### MATERIAL PROVIDED
----------

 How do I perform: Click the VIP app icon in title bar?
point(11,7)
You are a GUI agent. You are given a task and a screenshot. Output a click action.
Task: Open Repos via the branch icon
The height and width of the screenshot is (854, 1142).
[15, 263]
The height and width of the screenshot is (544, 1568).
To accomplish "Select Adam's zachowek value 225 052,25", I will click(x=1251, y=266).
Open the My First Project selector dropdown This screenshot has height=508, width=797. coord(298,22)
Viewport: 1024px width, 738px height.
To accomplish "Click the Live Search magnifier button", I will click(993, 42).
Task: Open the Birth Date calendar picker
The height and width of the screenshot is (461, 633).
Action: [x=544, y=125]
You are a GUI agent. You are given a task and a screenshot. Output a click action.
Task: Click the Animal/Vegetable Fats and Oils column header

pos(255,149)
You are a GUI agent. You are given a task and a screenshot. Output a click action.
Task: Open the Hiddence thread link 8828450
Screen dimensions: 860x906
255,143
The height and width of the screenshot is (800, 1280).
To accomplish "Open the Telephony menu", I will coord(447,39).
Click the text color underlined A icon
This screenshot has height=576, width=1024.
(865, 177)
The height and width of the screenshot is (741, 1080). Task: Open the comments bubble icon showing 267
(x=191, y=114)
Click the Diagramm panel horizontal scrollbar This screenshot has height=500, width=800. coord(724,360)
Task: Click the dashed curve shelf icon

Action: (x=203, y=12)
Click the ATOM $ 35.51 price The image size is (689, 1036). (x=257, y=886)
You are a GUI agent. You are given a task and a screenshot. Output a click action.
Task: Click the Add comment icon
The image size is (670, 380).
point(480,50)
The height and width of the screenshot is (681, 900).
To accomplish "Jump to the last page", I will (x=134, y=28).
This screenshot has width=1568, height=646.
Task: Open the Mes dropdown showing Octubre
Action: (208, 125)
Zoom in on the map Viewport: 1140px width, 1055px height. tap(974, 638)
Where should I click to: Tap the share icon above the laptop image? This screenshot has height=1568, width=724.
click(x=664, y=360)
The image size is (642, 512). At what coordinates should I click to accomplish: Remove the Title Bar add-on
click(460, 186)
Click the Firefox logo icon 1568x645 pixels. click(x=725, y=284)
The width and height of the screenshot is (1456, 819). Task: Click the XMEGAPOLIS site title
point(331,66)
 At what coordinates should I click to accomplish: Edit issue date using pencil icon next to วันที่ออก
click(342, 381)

----------

### ACTIVITY
Could you reproduce exactly the lines of the entries above, from the one with "Click the text color underlined A icon" through the one with "Click the Diagramm", and nothing else?

### ANSWER
Click the text color underlined A icon
This screenshot has height=576, width=1024.
(865, 177)
The height and width of the screenshot is (741, 1080). Task: Open the comments bubble icon showing 267
(x=191, y=114)
Click the Diagramm panel horizontal scrollbar This screenshot has height=500, width=800. coord(724,360)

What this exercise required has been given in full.